Stored data:
== Segment start ==

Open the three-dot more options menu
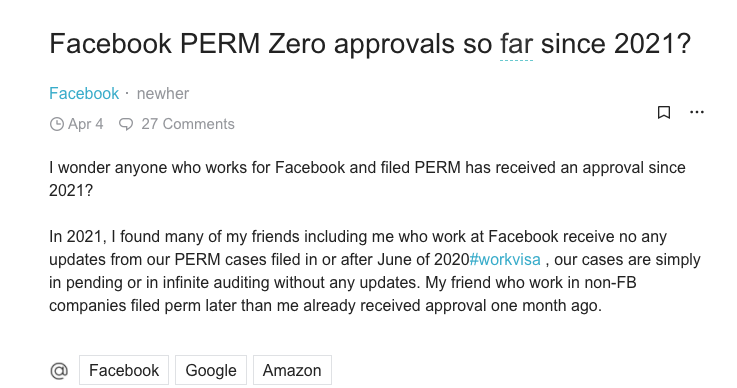Screen dimensions: 737x388 point(697,112)
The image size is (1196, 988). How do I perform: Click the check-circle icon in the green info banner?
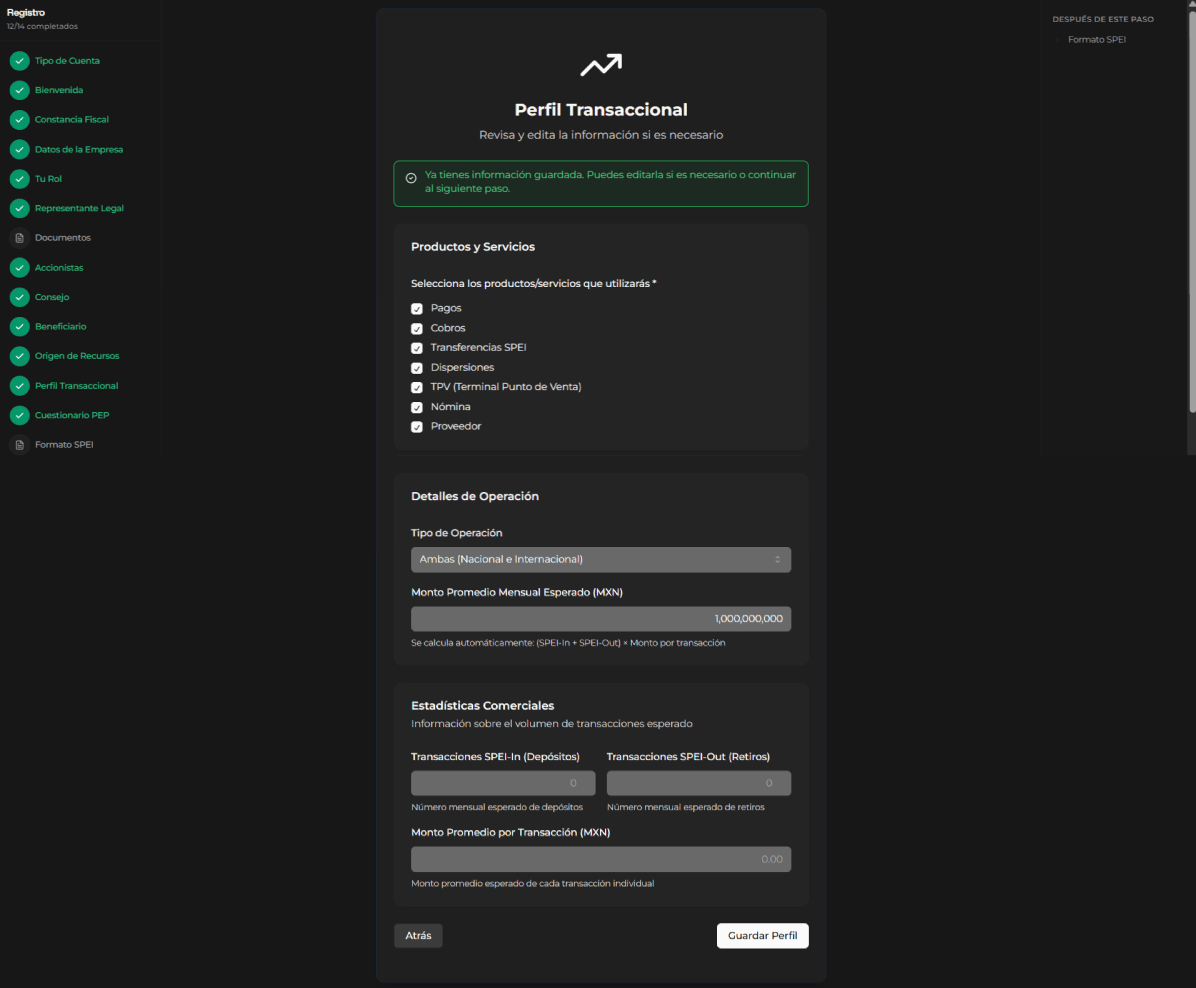click(411, 178)
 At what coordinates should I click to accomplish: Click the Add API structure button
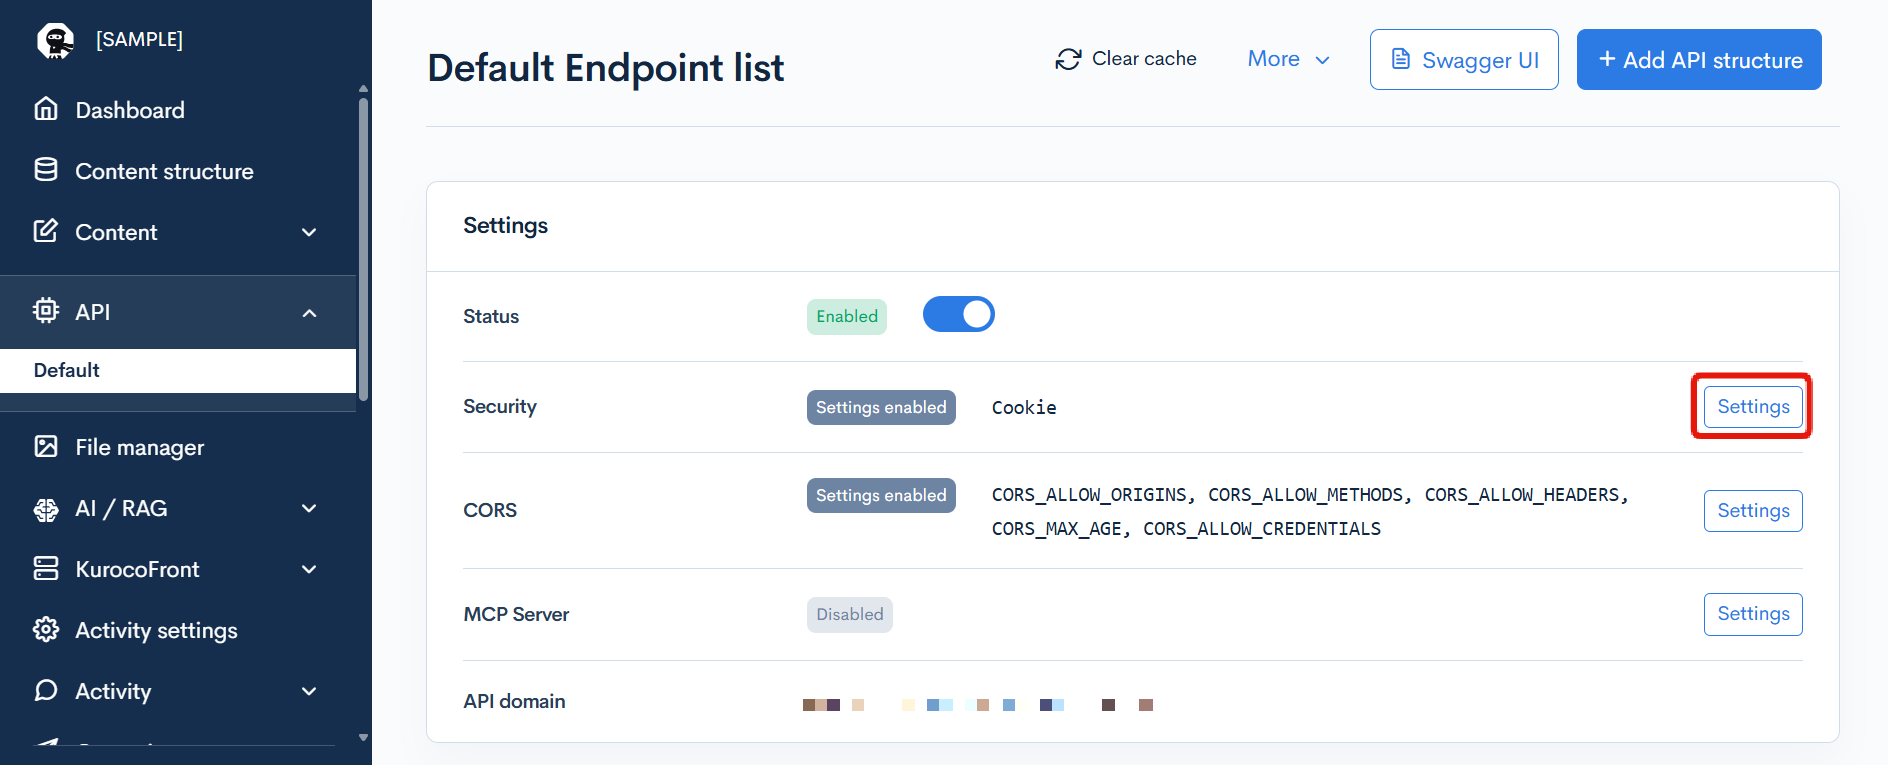tap(1698, 60)
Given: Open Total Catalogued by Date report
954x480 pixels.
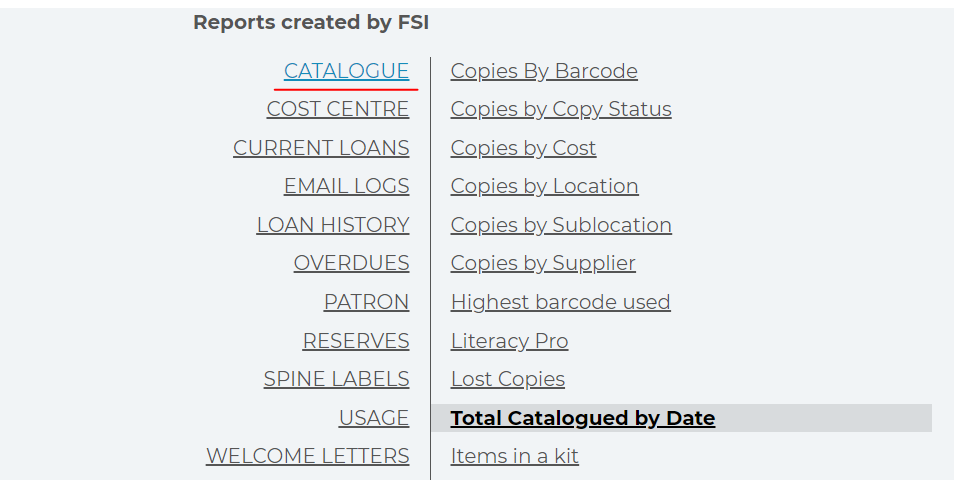Looking at the screenshot, I should (x=583, y=419).
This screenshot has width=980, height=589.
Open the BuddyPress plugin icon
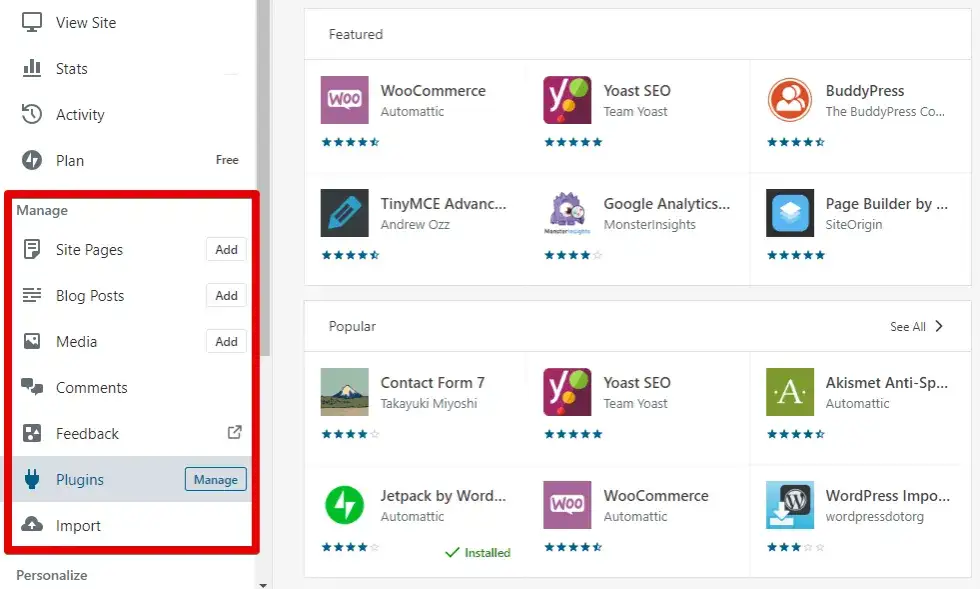tap(790, 100)
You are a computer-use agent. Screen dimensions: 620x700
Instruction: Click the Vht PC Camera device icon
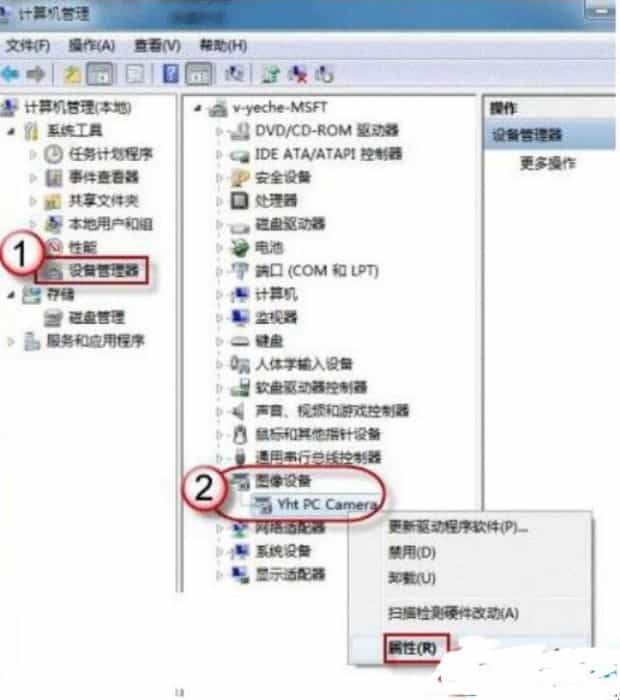pos(262,504)
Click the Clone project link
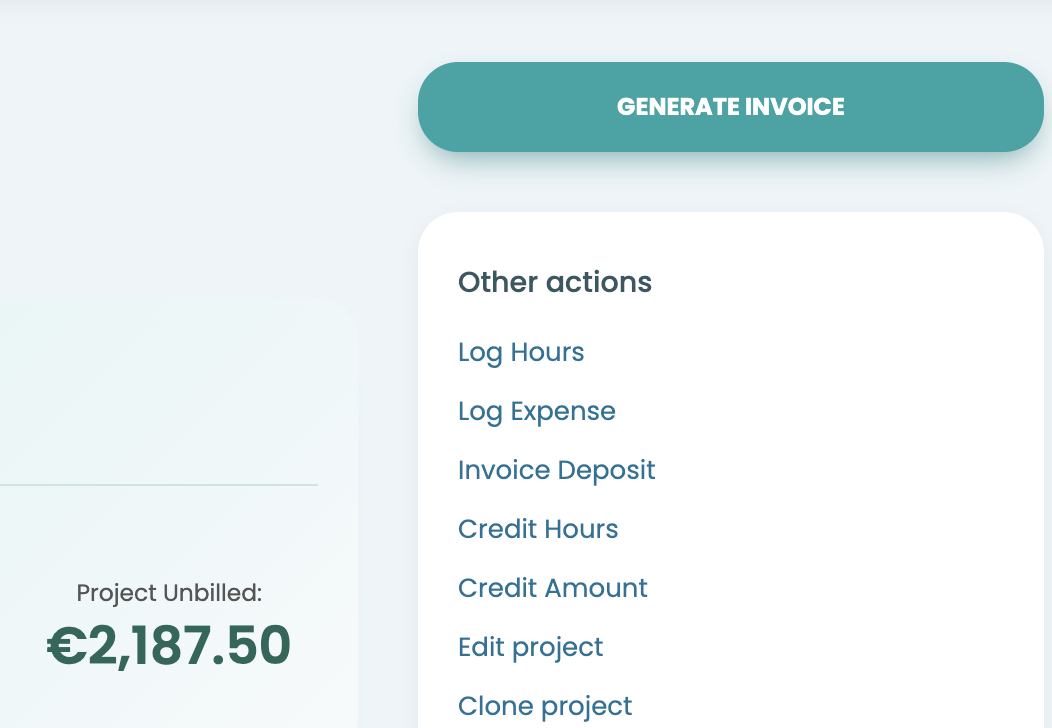This screenshot has height=728, width=1052. click(545, 707)
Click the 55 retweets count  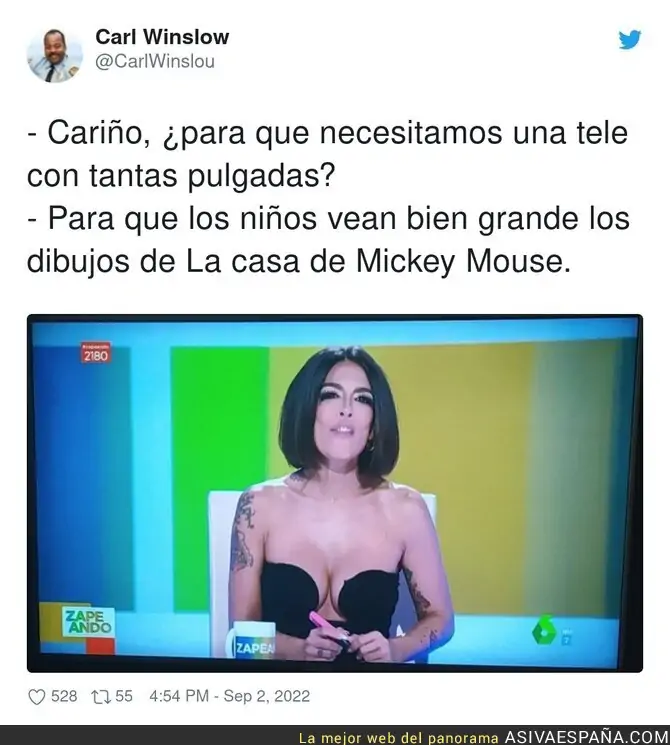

== Segment end ==

Exercise prompt —
Exactly restate the lines from the one holding "Open the BuddyPress plugin icon" to the final line of the records above, including both and excluding pictures.

Task output —
Open the BuddyPress plugin icon
tap(790, 100)
You are a computer-use agent. Screen dimensions: 620x700
Instruction: Click the Vht PC Camera device icon
pos(262,504)
Click the Clone project link
This screenshot has height=728, width=1052. click(545, 707)
Click the 55 retweets count  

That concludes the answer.